■ **GIVEN RECORDS**:
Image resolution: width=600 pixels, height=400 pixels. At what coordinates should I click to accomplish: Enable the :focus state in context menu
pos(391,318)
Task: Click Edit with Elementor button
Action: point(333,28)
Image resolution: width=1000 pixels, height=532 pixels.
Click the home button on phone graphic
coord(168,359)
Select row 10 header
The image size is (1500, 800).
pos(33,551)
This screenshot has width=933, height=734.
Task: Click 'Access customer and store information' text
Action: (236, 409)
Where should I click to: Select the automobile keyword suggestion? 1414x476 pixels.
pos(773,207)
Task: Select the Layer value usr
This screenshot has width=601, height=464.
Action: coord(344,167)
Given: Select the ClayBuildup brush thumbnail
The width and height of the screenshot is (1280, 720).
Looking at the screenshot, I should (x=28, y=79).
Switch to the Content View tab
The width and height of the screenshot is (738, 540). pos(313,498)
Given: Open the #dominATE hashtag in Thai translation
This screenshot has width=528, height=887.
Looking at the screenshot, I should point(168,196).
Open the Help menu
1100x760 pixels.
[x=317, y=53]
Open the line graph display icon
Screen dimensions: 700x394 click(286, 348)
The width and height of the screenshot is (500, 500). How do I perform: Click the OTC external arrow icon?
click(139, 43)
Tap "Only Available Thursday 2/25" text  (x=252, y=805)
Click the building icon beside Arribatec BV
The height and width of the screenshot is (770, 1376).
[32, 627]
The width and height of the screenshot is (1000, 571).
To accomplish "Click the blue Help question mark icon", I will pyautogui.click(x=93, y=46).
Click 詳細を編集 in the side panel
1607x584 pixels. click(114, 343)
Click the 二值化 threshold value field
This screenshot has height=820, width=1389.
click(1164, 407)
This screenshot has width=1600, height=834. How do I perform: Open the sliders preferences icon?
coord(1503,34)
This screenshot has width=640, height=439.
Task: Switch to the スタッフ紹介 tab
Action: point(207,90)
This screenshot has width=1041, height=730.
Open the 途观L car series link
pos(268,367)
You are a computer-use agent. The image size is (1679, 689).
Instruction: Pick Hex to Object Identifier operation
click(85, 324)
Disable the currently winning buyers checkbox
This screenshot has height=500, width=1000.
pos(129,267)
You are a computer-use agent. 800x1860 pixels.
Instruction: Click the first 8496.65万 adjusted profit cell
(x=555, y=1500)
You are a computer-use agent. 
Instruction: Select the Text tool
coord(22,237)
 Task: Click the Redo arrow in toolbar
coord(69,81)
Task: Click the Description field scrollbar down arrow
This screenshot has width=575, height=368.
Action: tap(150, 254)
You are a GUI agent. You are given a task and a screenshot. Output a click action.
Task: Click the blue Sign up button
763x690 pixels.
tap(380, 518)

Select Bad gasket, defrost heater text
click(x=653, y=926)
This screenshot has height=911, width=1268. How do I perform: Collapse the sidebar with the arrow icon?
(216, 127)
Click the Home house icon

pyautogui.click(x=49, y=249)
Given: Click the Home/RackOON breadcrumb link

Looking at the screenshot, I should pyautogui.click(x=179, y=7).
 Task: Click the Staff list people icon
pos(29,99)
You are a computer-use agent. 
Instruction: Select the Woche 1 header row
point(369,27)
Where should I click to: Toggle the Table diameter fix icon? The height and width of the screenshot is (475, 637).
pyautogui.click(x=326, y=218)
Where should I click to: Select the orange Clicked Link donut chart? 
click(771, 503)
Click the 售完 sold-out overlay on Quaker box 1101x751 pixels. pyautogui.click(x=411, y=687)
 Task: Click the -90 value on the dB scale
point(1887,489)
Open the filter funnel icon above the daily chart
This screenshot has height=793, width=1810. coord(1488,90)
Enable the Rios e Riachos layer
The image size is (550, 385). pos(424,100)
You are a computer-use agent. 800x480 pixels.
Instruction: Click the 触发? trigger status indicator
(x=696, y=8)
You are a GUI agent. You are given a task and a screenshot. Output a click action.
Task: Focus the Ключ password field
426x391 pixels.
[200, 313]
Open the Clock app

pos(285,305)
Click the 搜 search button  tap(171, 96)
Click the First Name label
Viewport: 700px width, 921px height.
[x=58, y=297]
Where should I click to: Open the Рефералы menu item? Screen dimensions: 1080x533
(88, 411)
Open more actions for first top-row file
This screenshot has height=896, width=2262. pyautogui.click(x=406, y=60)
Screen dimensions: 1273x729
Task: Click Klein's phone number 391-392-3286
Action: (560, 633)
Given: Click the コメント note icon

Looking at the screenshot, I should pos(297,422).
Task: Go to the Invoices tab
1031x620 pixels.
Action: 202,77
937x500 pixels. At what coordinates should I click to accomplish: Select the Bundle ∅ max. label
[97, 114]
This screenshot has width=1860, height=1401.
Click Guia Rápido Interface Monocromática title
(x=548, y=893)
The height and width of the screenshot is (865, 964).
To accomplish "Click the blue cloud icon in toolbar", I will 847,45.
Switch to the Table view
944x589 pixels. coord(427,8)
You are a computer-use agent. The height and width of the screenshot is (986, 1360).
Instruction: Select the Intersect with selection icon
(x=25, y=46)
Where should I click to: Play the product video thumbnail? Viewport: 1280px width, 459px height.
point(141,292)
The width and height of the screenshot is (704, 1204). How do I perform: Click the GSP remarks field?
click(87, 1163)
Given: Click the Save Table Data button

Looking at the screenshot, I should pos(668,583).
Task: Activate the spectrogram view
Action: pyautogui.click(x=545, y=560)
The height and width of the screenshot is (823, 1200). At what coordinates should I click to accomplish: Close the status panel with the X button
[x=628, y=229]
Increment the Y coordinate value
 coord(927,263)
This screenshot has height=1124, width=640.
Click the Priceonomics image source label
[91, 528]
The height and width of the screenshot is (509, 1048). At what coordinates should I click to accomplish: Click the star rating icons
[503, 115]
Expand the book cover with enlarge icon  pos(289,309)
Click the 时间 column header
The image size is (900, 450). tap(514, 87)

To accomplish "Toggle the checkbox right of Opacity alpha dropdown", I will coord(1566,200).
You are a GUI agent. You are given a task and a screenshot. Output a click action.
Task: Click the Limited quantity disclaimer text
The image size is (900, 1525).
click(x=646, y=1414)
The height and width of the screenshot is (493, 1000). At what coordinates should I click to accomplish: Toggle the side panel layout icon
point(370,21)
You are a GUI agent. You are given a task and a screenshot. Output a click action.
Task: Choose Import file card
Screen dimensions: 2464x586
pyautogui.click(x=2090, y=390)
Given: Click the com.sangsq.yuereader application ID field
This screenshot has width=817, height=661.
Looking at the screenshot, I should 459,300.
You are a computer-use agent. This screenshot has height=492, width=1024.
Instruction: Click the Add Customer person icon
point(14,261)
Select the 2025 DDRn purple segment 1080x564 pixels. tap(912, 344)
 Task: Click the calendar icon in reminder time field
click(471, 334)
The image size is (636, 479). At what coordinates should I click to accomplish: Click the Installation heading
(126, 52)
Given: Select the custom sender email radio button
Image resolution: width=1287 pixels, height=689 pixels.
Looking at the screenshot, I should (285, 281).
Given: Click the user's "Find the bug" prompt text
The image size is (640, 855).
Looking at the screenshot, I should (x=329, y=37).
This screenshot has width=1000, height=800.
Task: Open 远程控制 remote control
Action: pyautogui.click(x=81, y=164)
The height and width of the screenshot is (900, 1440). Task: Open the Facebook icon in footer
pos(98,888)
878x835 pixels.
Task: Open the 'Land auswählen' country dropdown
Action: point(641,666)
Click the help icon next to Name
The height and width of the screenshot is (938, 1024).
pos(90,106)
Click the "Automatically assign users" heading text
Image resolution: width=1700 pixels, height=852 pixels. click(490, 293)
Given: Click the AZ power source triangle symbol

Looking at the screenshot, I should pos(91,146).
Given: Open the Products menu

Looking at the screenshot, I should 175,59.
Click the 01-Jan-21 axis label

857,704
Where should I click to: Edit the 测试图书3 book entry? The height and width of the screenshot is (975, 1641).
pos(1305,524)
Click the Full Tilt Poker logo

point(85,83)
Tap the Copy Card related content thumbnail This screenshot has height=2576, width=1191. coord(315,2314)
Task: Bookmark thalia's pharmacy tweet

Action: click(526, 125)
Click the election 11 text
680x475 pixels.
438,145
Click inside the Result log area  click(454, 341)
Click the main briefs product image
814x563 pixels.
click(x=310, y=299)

■ **AIM OF THE EXERCISE**:
Lines in the listing above that hold the string "blue" need counting. Please reply with the total only.

■ **RESPONSE FOR THIS EXERCISE**:
3